With such a small budget, signing Roy Dupuis [as the doomed inmate, Kevin Barlow] didn’t seem possible. We never even met—the script sold it! The role of Parlington was also problematic, but as soon as I saw Serge’s tape, I knew that this was the guy who could pull it off.”

“I first met Roy a week before the 19-day shoot at a read-through—we both arrived wearing sandals, shorts and loud Hawaiian shirts. We slipped into our roles immediately, knowing that the next few weeks would be very demanding and intense. Working together was like playing tennis at a level we’d never experienced before. We shot the extraction and procession to the execution room [Allen opted for injection rather than Martel’s hangings] in pairs. One of those had us playing backgammon through the prison bars, then Roy held onto the dice and took his final steps down the corridor based on the number that came from each toss. At one point he said ‘I don’t know if this is working.’ I responded by pulling up my shirt sleeve so that he could see the goose bumps,” said Houde.

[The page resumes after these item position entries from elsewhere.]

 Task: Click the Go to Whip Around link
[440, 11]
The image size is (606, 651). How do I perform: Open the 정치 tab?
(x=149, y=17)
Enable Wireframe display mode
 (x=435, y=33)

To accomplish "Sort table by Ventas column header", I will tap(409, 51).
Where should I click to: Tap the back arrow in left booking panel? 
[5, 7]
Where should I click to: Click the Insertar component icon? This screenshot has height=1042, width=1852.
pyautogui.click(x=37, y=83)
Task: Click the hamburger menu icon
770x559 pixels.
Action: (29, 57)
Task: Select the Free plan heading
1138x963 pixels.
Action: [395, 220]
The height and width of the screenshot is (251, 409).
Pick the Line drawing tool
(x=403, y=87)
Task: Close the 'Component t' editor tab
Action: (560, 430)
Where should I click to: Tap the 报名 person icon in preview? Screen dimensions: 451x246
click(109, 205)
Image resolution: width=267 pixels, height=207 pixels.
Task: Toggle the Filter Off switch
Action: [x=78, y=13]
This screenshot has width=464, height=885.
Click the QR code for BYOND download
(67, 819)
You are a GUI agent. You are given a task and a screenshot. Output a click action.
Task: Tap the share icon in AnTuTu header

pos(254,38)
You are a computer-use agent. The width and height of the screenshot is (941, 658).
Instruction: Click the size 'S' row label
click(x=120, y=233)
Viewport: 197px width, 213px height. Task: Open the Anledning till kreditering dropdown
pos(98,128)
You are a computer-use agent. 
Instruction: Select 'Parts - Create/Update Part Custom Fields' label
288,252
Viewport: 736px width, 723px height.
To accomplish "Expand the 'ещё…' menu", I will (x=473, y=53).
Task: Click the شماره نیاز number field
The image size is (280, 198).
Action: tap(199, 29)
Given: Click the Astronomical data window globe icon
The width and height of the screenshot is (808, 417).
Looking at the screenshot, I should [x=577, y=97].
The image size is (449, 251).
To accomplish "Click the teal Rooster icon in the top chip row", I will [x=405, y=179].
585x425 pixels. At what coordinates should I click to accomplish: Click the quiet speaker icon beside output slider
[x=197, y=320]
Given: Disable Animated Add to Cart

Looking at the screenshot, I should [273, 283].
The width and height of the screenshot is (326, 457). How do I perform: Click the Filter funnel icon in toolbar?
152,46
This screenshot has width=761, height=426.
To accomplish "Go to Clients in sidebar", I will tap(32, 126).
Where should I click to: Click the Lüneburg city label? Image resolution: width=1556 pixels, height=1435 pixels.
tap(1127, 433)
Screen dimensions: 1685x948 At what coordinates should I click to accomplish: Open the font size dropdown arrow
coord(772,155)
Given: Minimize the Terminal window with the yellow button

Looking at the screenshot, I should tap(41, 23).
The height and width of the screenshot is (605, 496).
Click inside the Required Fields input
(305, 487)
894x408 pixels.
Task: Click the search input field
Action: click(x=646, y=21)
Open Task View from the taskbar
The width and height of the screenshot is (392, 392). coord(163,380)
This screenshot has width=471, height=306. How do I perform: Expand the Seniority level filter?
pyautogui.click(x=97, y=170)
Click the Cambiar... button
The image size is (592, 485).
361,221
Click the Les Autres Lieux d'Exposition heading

“We managed to find a decommissioned women’s prison in Québec City. That was key because Roy had made it clear from the beginning that the intensity required of him in the part could not happen on a sound stage. We virtually had the place to ourselves, but as the shoot progressed the power of the performances and the script got to some of the crew. In my own research, I discovered that everyone responsible for executions, such as Reverend Carroll Pickett who presided over 121 deaths had a personal breaking point and had to get out too. Not surprisingly, we laughed a lot and play practical jokes on ourselves to keep our sanity,” explained Allen.

Houde spends a good deal of camera time dictating the letters of condolence (one for each “version” of the execution) to Barlow’s mother. Accordingly, Dupuis was finished a few days earlier.

“We all felt an incredible sense of loss after Roy left,” said Houde. “Beyond the parameters of the script, Jeremy gave us a free hand—we just let it go. Working together was invigorating—it was what I’m trained to do but this was on a much larger scale than the norm. When the performance ended, I felt like Pavarotti, standing arms outstretched to take in all the emotion that filled the room.”

“I took Éric Pfalzgraf’s advice and boosted the music line so that real singers and musicians could be used for the tracks. But the trade-off landed me the additional function of editor. Every step of the way I discussed it a lot with Yves and showed it to people from Telefilm, CBC and filmmaker friends of mine. I asked them to tell me—don’t be kind!—what’s not working? We’d had a very limited amount of time and even had to cut one of the sequences—that was the only time Roy and I had a serious disagreement—so couldn’t make mistakes.

One of the best reactions so far was when we played the film at a festival in Goa and our Indian hosts said ‘You understand us so well … deceptively simple material, surprisingly powerful result.’”

Let’s hope Allen, armed with a full-figured budget, will be put back to work in another project soon. Having so successfully tackled the issues of life and death, who knows what other insights into the human experience he will bring to the screen.